Tech: New How Iphones Made A Surprising Comeback In China 2026

Tech: New How Iphones Made A Surprising Comeback In China 2026

After a prolonged slump, Apple’s business is suddenly thriving again in China. The tech giant said in its latest earnings report last week that revenue from the country rose 38 percent year over year in the last quarter, primarily driven by surging demand for iPhones. The rebound came after Apple’s China sales had declined for 18 consecutive months between 2024 and early 2025.

In a call with analysts, CEO Tim Cook said Apple set a new record for iPhone upgrades among Chinese customers and saw double-digit growth in the number of users switching from other operating systems to iOS. “Overall, a great quarter in China. We could not be happier with it,” Cook concluded in his signature monotone voice.

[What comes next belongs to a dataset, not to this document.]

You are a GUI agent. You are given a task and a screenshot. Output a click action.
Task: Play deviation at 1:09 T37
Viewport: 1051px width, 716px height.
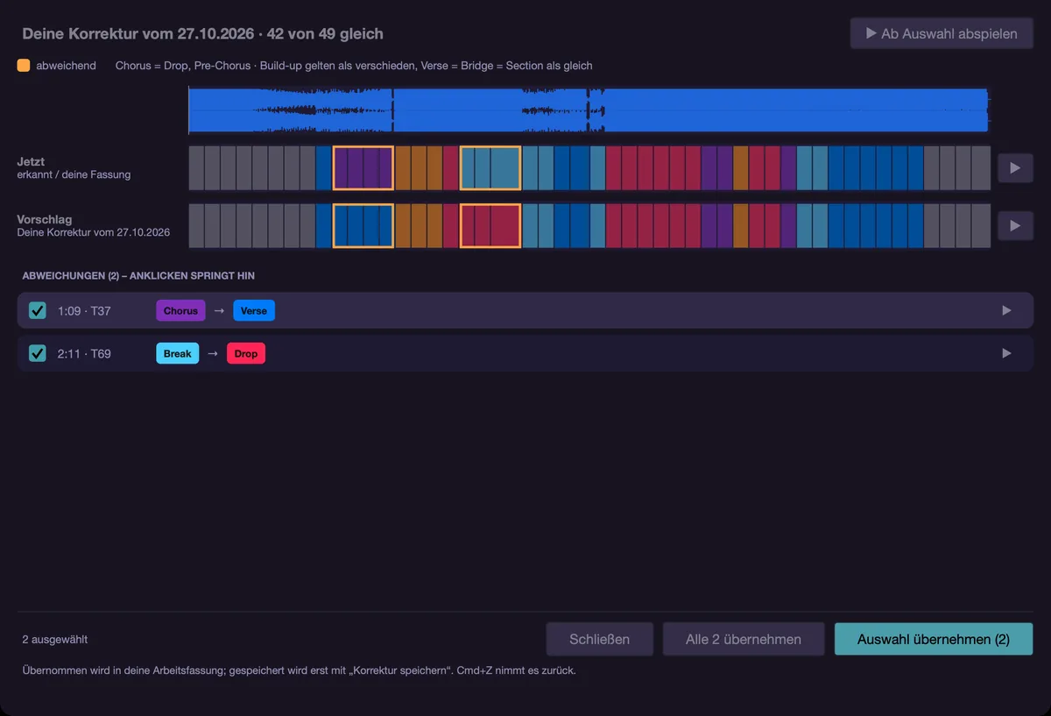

Apple’s fantastic performance came as a surprise to many observers of the Chinese smartphone market. In recent years, homegrown brands like Huawei and Xiaomi have chipped away at Apple’s market share by releasing premium, feature-packed devices that directly compete with the iPhone. Huawei, for instance, stunned the tech industry when it released a $2,800 smartphone with a trifold screen in September 2024, long before competitors put out similar products.

The most striking thing about Apple’s comeback in China is how it pulled it off. Instead of trying to compete by developing flashier tech, it simply released a new iPhone that is both powerful and competitively priced, experts tell WIRED. Even though there are devices from local brands that technically have better cameras and more sophisticated artificial intelligence capabilities (Apple Intelligence is not yet available in mainland China), many buyers still opted for Apple’s iPhone 17 line.

That suggests Chinese consumers continue to care more about Apple's brand power and design features than marginal technical improvements. “It's a good story if you're Apple. It's the same old story if you're not Apple,” says Gerrit Schneemann, a senior analyst covering Apple at Counterpoint, a global technology research firm.

Apple owes much of its success in China last quarter to sales of the baseline iPhone 17 model. Traditionally, consumers who buy iPhones at launch tend to gravitate toward the higher-end Pro and Pro Max devices But in 2025, the baseline iPhone 17 represented a much bigger step up from the iPhone 16 than usual, including features traditionally only associated with the Pro series. That may have motivated more people to upgrade sooner than usual after the new phones came out, Schneemann says.